The product, called life insurance and life annuities-based certificates, or lilacs, is a twist on the old idea of nonprofit organizations buying policies on key executives and directors.

Lilacs are different in that the insurance policy is owned by outside investors, who get the bulk of the proceeds when an insured executive dies.

Typically, the lilac policy is taken out on a number of individuals associated with the nonprofit group. All those insured are wealthy, to permit the greatest possible face value to the policy. Each policy purchased is a guaranteed premium universal life insurance product, often backed by a single-premium immediate annuity. Returns from the annuity are used to pay the monthly premiums on the life insurance.

According to published reports, nonprofits involved with lilacs include Donelson Christian Academy in Nashville, Tenn., and the Ex-Students Association of the University of Texas in Houston.

Currently, only Tennessee, Nebraska and Texas permit lilacs.

Legislation that would have permitted the use of lilacs were recently rejected or tabled by legislatures in: Maryland, Florida, Alabama, Louisiana, Oklahoma and South Carolina, according to the American Council of Life Insurers, Washington.

However, legislation that would enable lilacs has been introduced in a number of legislatures. In fact, at press time, North Carolina seemed poised to pass just such a measure.

ACLI has joined the National Association of Insurance and Financial Advisors and the Association of Advanced Underwriting, Falls Church, Va., in opposing lilacs.

"Quite frankly, it seems like an attempt to turn life insurance into an investment commodity," says Roland Panneton, senior counsel for law and state relations of NAIFA.

The ACLI says it believes life insurance should only be used to benefit persons having a recognized economic relationship with the insured and should not be used merely as an investment vehicle.

That is why most states have "insurable interest" laws, which ban the sale of life insurance to any individual or entity that does not have an obvious economic stake in the life of an insured, ACLI argues.
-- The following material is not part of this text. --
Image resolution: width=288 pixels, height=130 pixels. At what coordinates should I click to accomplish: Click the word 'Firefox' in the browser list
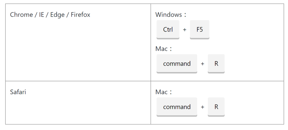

A major worry is that lilacs could endanger the favorable tax treatment of insurance proceeds if Congress sees death benefits being used merely for investment purposes, says Frank Keating, president and CEO of the ACLI.

"If they start using it as a commodity, theres a fear Congress might look at it differently," he argues.

In North Carolina, legislation that would modify the insurable-interest definition to allow the use of lilacs has been inserted into the state budget proposal, a fact that makes it difficult to stop, says Bill Hale, an ACLI representative in North Carolina.

That bill, H.B. 1414, is currently in conference between committees of the state House and Senate, he notes.

"At this point, were not optimistic the [insurable interest provision] would be withdrawn from the bill, because the University of North Carolina General Alumni Association is supporting it," Hale says. "They see it as a good way to raise money."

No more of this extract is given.